WHAT IS EXPECTED:
Exactly as written, transcribe each record below.

════════

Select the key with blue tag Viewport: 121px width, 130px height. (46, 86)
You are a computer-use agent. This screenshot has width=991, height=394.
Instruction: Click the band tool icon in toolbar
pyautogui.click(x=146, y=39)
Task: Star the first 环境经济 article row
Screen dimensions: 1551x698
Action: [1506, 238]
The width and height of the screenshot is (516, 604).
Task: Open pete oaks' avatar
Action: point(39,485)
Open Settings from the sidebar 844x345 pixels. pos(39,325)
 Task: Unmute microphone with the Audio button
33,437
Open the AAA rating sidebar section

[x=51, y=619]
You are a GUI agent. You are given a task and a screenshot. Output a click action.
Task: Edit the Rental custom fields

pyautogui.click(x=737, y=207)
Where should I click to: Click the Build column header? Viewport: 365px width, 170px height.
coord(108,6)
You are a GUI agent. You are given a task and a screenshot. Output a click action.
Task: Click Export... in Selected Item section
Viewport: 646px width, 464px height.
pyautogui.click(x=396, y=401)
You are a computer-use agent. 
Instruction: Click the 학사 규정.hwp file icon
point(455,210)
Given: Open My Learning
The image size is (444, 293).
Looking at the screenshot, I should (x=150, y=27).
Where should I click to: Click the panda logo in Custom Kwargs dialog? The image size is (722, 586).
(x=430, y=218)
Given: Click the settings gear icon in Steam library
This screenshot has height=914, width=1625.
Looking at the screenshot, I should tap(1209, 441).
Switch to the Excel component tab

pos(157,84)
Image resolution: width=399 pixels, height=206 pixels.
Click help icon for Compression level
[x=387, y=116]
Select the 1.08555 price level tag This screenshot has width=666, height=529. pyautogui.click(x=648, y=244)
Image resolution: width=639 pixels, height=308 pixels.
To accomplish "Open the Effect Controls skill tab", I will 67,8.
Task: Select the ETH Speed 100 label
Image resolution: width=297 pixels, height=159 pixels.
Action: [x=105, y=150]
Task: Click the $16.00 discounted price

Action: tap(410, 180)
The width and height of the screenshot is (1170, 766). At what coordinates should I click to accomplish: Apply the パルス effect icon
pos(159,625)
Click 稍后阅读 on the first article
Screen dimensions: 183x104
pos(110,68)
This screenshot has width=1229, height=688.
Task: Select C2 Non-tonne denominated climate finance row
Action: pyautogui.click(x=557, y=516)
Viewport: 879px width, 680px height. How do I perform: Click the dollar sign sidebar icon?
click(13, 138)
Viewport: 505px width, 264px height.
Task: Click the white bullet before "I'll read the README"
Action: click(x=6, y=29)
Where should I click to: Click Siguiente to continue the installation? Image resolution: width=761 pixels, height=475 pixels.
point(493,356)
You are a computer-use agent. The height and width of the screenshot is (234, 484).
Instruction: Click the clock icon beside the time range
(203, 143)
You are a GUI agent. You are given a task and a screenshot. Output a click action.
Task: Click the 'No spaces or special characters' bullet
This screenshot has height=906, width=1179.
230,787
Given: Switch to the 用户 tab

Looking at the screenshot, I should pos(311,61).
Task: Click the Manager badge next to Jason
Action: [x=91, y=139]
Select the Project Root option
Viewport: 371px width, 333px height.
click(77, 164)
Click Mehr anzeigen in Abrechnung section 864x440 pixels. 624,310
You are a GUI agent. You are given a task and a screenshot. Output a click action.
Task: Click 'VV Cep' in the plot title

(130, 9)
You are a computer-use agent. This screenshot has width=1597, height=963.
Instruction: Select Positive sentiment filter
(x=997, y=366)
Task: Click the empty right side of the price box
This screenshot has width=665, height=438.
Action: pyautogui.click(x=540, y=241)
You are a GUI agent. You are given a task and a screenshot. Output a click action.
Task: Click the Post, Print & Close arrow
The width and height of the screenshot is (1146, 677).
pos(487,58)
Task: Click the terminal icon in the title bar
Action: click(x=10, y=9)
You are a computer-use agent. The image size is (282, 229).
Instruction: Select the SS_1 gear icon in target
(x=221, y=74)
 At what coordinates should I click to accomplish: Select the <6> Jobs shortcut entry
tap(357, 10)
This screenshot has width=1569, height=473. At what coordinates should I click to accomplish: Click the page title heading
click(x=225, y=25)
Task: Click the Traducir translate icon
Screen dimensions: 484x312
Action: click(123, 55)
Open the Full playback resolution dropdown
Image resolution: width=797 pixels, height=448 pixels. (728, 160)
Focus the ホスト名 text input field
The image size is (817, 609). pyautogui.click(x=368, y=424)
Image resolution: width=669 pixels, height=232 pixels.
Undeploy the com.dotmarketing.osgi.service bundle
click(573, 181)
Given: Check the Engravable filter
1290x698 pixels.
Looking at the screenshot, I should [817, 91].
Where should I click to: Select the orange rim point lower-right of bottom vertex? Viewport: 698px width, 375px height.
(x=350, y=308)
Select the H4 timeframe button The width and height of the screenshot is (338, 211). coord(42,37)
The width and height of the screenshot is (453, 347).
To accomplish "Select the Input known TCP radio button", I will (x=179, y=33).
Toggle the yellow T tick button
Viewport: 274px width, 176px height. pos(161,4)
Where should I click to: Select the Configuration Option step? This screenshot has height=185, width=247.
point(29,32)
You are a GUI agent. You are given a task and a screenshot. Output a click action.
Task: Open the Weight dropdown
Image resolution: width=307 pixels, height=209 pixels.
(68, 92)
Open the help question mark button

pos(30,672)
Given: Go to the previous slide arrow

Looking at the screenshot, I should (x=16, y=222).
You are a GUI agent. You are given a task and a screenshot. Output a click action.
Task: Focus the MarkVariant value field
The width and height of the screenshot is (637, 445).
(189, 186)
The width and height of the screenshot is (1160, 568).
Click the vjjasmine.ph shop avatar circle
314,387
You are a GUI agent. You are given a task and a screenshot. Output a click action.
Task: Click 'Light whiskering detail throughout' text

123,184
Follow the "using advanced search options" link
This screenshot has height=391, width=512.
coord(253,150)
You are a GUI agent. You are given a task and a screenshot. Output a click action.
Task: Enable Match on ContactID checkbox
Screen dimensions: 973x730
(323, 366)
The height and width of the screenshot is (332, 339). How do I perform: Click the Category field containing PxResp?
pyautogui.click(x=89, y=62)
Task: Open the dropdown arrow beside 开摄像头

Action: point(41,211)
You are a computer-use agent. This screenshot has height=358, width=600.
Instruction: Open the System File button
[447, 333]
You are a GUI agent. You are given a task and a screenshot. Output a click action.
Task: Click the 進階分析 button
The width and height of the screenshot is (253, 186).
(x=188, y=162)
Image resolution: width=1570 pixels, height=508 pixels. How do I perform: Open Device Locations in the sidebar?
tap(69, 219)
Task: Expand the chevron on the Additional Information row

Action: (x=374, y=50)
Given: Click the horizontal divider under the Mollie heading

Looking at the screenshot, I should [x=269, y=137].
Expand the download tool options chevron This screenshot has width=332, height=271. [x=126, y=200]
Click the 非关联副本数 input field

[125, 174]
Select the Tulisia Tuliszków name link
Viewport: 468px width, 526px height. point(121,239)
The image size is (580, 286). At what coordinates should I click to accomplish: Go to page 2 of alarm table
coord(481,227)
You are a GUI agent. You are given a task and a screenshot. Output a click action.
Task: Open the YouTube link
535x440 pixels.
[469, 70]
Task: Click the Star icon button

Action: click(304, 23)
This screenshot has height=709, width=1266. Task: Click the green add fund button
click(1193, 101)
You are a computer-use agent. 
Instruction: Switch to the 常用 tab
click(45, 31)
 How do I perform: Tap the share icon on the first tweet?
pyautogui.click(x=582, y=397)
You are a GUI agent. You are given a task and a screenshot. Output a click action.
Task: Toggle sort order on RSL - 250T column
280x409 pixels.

════════

WRITTEN ANSWER:
Select the key with blue tag Viewport: 121px width, 130px height. (46, 86)
You are a computer-use agent. This screenshot has width=991, height=394.
Instruction: Click the band tool icon in toolbar
pyautogui.click(x=146, y=39)
Task: Star the first 环境经济 article row
Screen dimensions: 1551x698
Action: [1506, 238]
The width and height of the screenshot is (516, 604).
Task: Open pete oaks' avatar
Action: point(39,485)
Open Settings from the sidebar 844x345 pixels. pos(39,325)
 Task: Unmute microphone with the Audio button
33,437
Open the AAA rating sidebar section

[x=51, y=619]
You are a GUI agent. You are given a task and a screenshot. Output a click action.
Task: Edit the Rental custom fields

pyautogui.click(x=737, y=207)
Where should I click to: Click the Build column header? Viewport: 365px width, 170px height.
coord(108,6)
You are a GUI agent. You are given a task and a screenshot. Output a click action.
Task: Click Export... in Selected Item section
Viewport: 646px width, 464px height.
pyautogui.click(x=396, y=401)
You are a computer-use agent. 
Instruction: Click the 학사 규정.hwp file icon
point(455,210)
Given: Open My Learning
The image size is (444, 293).
Looking at the screenshot, I should (x=150, y=27).
Where should I click to: Click the panda logo in Custom Kwargs dialog? The image size is (722, 586).
(x=430, y=218)
Given: Click the settings gear icon in Steam library
This screenshot has height=914, width=1625.
Looking at the screenshot, I should tap(1209, 441).
Switch to the Excel component tab

pos(157,84)
Image resolution: width=399 pixels, height=206 pixels.
Click help icon for Compression level
[x=387, y=116]
Select the 1.08555 price level tag This screenshot has width=666, height=529. pyautogui.click(x=648, y=244)
Image resolution: width=639 pixels, height=308 pixels.
To accomplish "Open the Effect Controls skill tab", I will 67,8.
Task: Select the ETH Speed 100 label
Image resolution: width=297 pixels, height=159 pixels.
Action: [x=105, y=150]
Task: Click the $16.00 discounted price

Action: tap(410, 180)
The width and height of the screenshot is (1170, 766). At what coordinates should I click to accomplish: Apply the パルス effect icon
pos(159,625)
Click 稍后阅读 on the first article
Screen dimensions: 183x104
pos(110,68)
This screenshot has width=1229, height=688.
Task: Select C2 Non-tonne denominated climate finance row
Action: pyautogui.click(x=557, y=516)
Viewport: 879px width, 680px height. How do I perform: Click the dollar sign sidebar icon?
click(13, 138)
Viewport: 505px width, 264px height.
Task: Click the white bullet before "I'll read the README"
Action: click(x=6, y=29)
Where should I click to: Click Siguiente to continue the installation? Image resolution: width=761 pixels, height=475 pixels.
point(493,356)
You are a computer-use agent. The height and width of the screenshot is (234, 484).
Instruction: Click the clock icon beside the time range
(203, 143)
You are a GUI agent. You are given a task and a screenshot. Output a click action.
Task: Click the 'No spaces or special characters' bullet
This screenshot has height=906, width=1179.
230,787
Given: Switch to the 用户 tab

Looking at the screenshot, I should pos(311,61).
Task: Click the Manager badge next to Jason
Action: [x=91, y=139]
Select the Project Root option
Viewport: 371px width, 333px height.
click(77, 164)
Click Mehr anzeigen in Abrechnung section 864x440 pixels. 624,310
You are a GUI agent. You are given a task and a screenshot. Output a click action.
Task: Click 'VV Cep' in the plot title

(130, 9)
You are a computer-use agent. This screenshot has width=1597, height=963.
Instruction: Select Positive sentiment filter
(x=997, y=366)
Task: Click the empty right side of the price box
This screenshot has width=665, height=438.
Action: pyautogui.click(x=540, y=241)
You are a GUI agent. You are given a task and a screenshot. Output a click action.
Task: Click the Post, Print & Close arrow
The width and height of the screenshot is (1146, 677).
pos(487,58)
Task: Click the terminal icon in the title bar
Action: click(x=10, y=9)
You are a computer-use agent. The image size is (282, 229).
Instruction: Select the SS_1 gear icon in target
(x=221, y=74)
 At what coordinates should I click to accomplish: Select the <6> Jobs shortcut entry
tap(357, 10)
This screenshot has width=1569, height=473. At what coordinates should I click to accomplish: Click the page title heading
click(x=225, y=25)
Task: Click the Traducir translate icon
Screen dimensions: 484x312
Action: click(123, 55)
Open the Full playback resolution dropdown
Image resolution: width=797 pixels, height=448 pixels. (728, 160)
Focus the ホスト名 text input field
The image size is (817, 609). pyautogui.click(x=368, y=424)
Image resolution: width=669 pixels, height=232 pixels.
Undeploy the com.dotmarketing.osgi.service bundle
click(573, 181)
Given: Check the Engravable filter
1290x698 pixels.
Looking at the screenshot, I should [817, 91].
Where should I click to: Select the orange rim point lower-right of bottom vertex? Viewport: 698px width, 375px height.
(x=350, y=308)
Select the H4 timeframe button The width and height of the screenshot is (338, 211). coord(42,37)
The width and height of the screenshot is (453, 347).
To accomplish "Select the Input known TCP radio button", I will (x=179, y=33).
Toggle the yellow T tick button
Viewport: 274px width, 176px height. pos(161,4)
Where should I click to: Select the Configuration Option step? This screenshot has height=185, width=247.
point(29,32)
You are a GUI agent. You are given a task and a screenshot. Output a click action.
Task: Open the Weight dropdown
Image resolution: width=307 pixels, height=209 pixels.
(68, 92)
Open the help question mark button

pos(30,672)
Given: Go to the previous slide arrow

Looking at the screenshot, I should (x=16, y=222).
You are a GUI agent. You are given a task and a screenshot. Output a click action.
Task: Focus the MarkVariant value field
The width and height of the screenshot is (637, 445).
(189, 186)
The width and height of the screenshot is (1160, 568).
Click the vjjasmine.ph shop avatar circle
314,387
You are a GUI agent. You are given a task and a screenshot. Output a click action.
Task: Click 'Light whiskering detail throughout' text

123,184
Follow the "using advanced search options" link
This screenshot has height=391, width=512.
coord(253,150)
You are a GUI agent. You are given a task and a screenshot. Output a click action.
Task: Enable Match on ContactID checkbox
Screen dimensions: 973x730
(323, 366)
The height and width of the screenshot is (332, 339). How do I perform: Click the Category field containing PxResp?
pyautogui.click(x=89, y=62)
Task: Open the dropdown arrow beside 开摄像头

Action: point(41,211)
You are a computer-use agent. This screenshot has height=358, width=600.
Instruction: Open the System File button
[447, 333]
You are a GUI agent. You are given a task and a screenshot. Output a click action.
Task: Click the 進階分析 button
The width and height of the screenshot is (253, 186).
(x=188, y=162)
Image resolution: width=1570 pixels, height=508 pixels. How do I perform: Open Device Locations in the sidebar?
tap(69, 219)
Task: Expand the chevron on the Additional Information row

Action: (x=374, y=50)
Given: Click the horizontal divider under the Mollie heading

Looking at the screenshot, I should [x=269, y=137].
Expand the download tool options chevron This screenshot has width=332, height=271. [x=126, y=200]
Click the 非关联副本数 input field

[125, 174]
Select the Tulisia Tuliszków name link
Viewport: 468px width, 526px height. point(121,239)
The image size is (580, 286). At what coordinates should I click to accomplish: Go to page 2 of alarm table
coord(481,227)
You are a GUI agent. You are given a task and a screenshot. Output a click action.
Task: Open the YouTube link
535x440 pixels.
[469, 70]
Task: Click the Star icon button

Action: click(304, 23)
This screenshot has height=709, width=1266. Task: Click the green add fund button
click(1193, 101)
You are a computer-use agent. 
Instruction: Switch to the 常用 tab
click(45, 31)
 How do I perform: Tap the share icon on the first tweet?
pyautogui.click(x=582, y=397)
You are a GUI agent. You are given a task and a screenshot. Output a click action.
Task: Toggle sort order on RSL - 250T column
280x409 pixels.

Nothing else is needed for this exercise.